GIVEN TASK
Reproduce the material from the line with "Screen dimensions: 1024x574" to the line with "click(x=326, y=543)", keeping both of those lines. Leave the pictures out of your answer.

[Start of DATASET RECORDS]

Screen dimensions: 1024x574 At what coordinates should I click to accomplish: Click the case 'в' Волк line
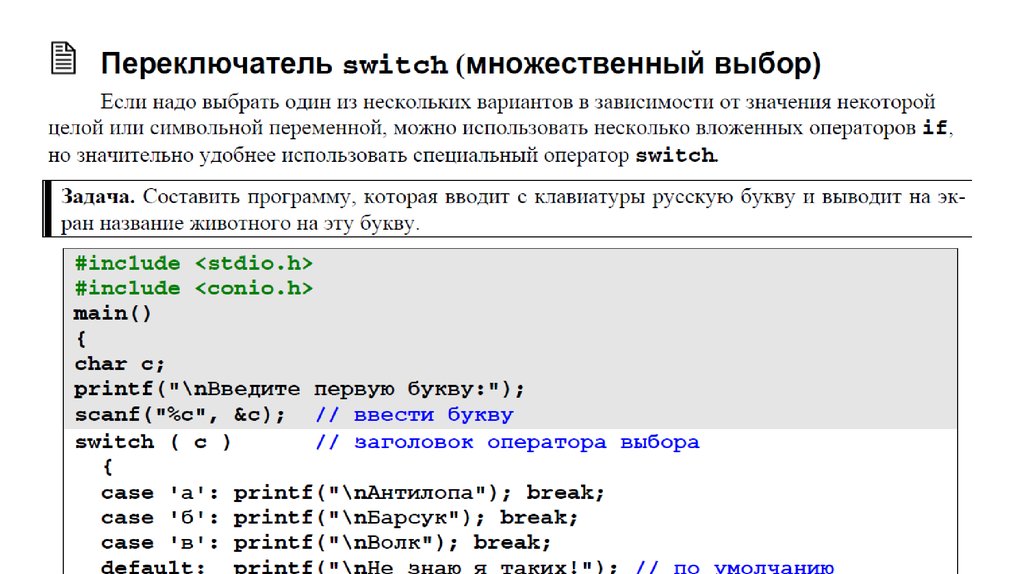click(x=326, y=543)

[End of DATASET RECORDS]
[Start of DATASET RECORDS]

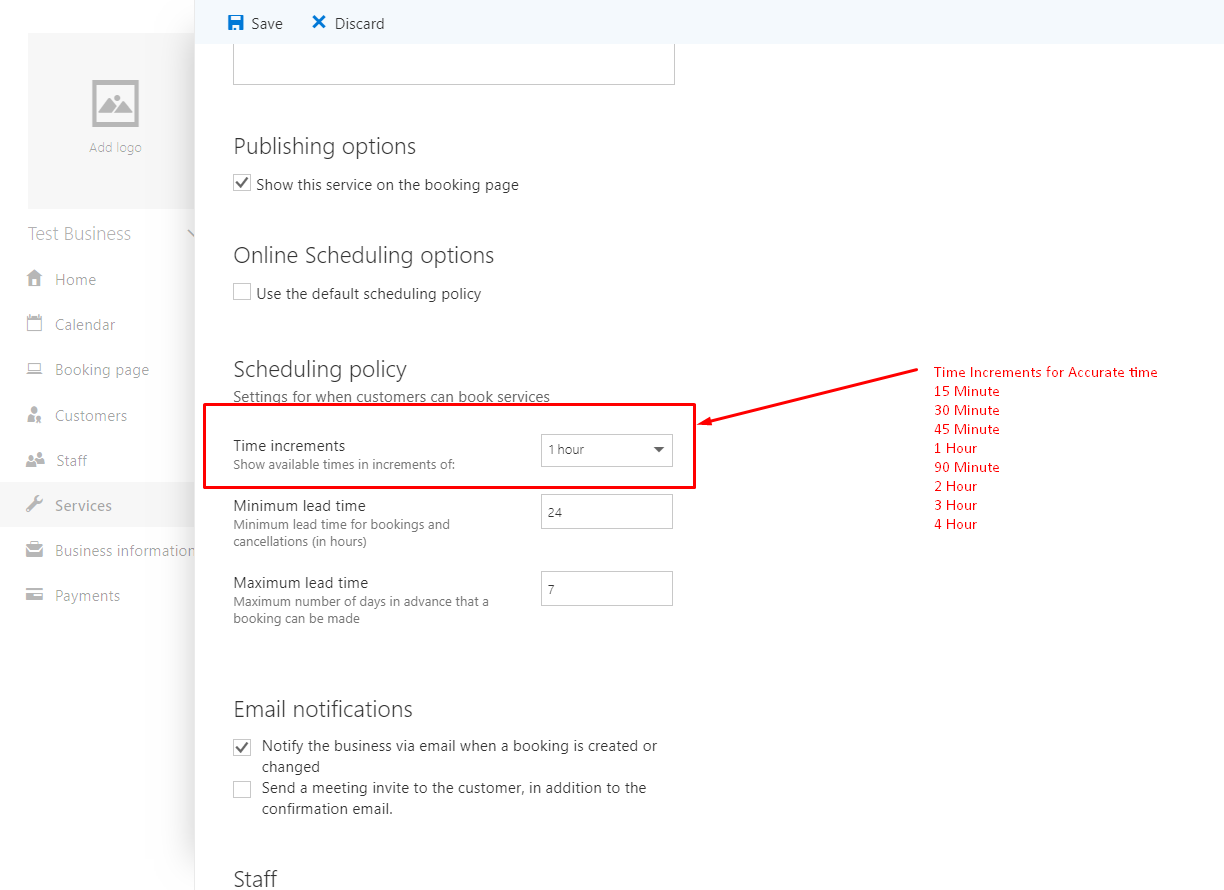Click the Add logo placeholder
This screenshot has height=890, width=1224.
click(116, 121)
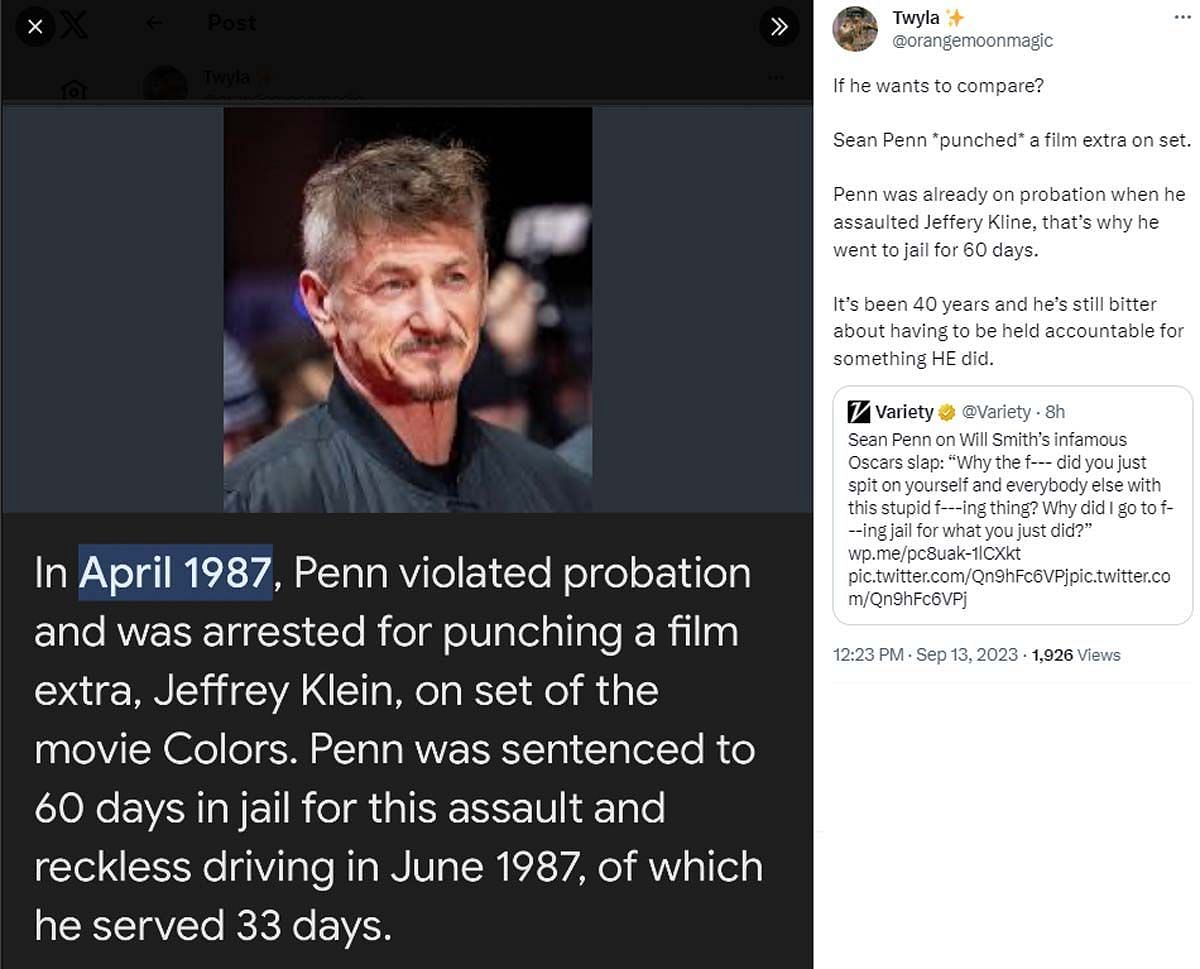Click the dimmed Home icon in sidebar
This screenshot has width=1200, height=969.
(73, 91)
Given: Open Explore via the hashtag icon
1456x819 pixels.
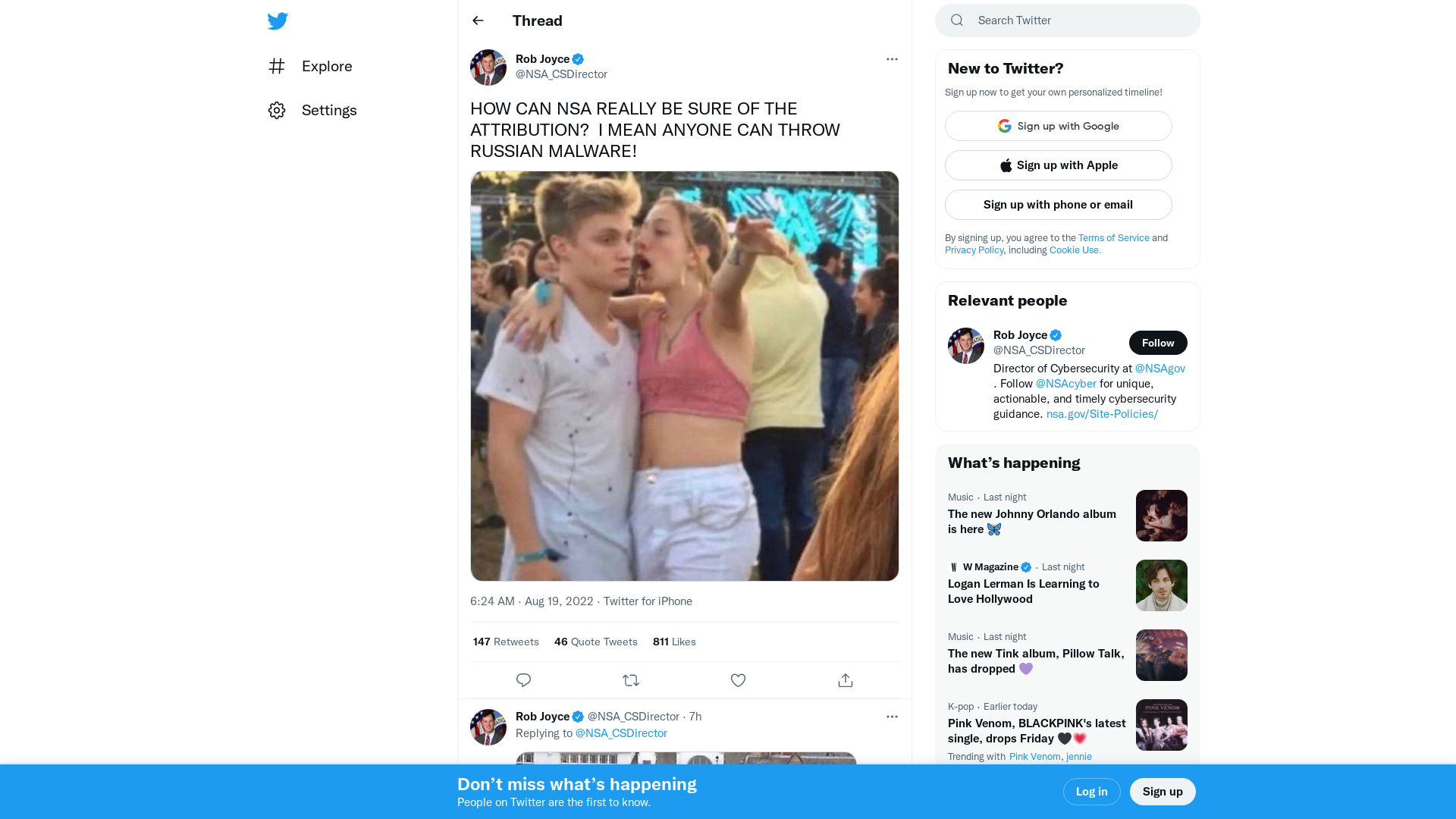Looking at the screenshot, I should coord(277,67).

[End of DATASET RECORDS]
[Start of DATASET RECORDS]

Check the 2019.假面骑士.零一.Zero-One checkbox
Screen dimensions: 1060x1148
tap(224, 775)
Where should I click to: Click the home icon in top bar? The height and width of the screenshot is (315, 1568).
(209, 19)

[End of DATASET RECORDS]

COMPLETED EXERCISE
Screen dimensions: 1024x574 At what coordinates should I click to accomplish: Click the case 'в' Волк line
click(x=326, y=543)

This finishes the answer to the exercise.